REQUIREMENTS: Transcribe the listing below verbatim, from the line containing "Given: Click Trả" through the line containing "600x956 pixels.", both ends included.

DATA SUPPLIED:
****

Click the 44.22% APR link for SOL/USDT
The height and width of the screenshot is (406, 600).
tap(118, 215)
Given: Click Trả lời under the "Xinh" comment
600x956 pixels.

****

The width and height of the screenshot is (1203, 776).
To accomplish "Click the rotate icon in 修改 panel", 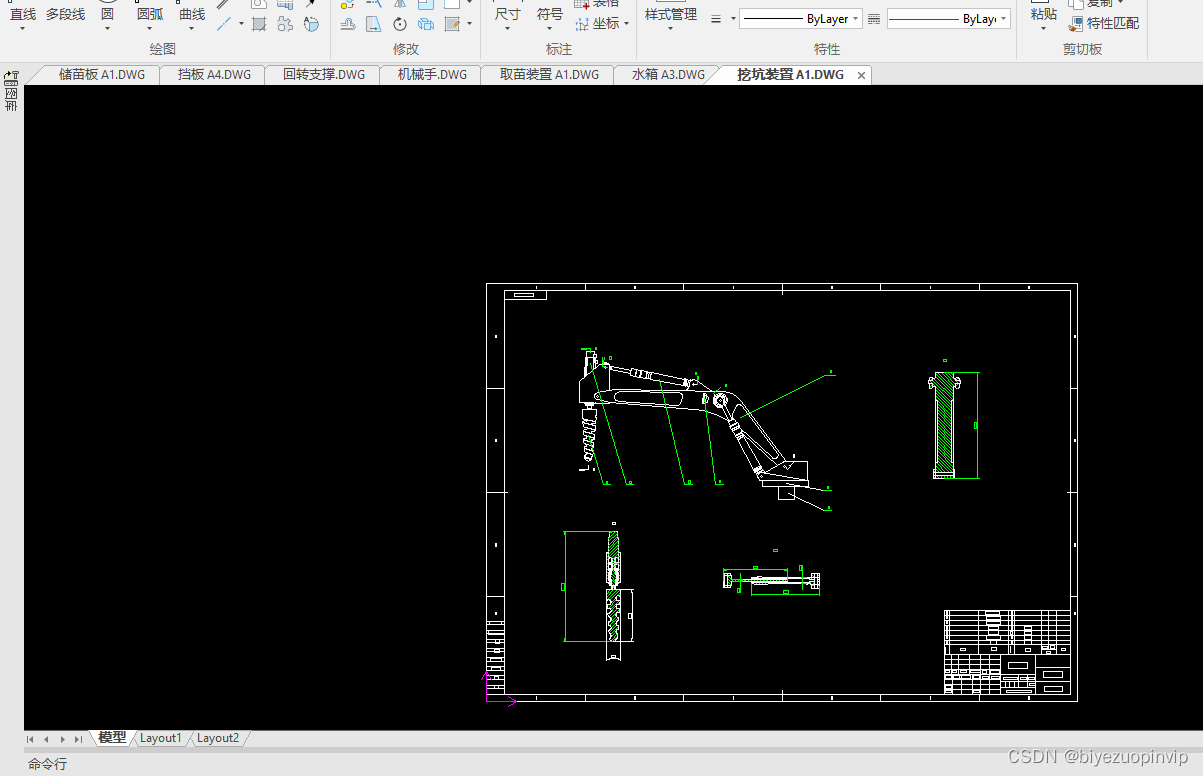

****

WRITTEN ANSWER:
Given: Click Trả lời under the "Xinh" comment
600x956 pixels.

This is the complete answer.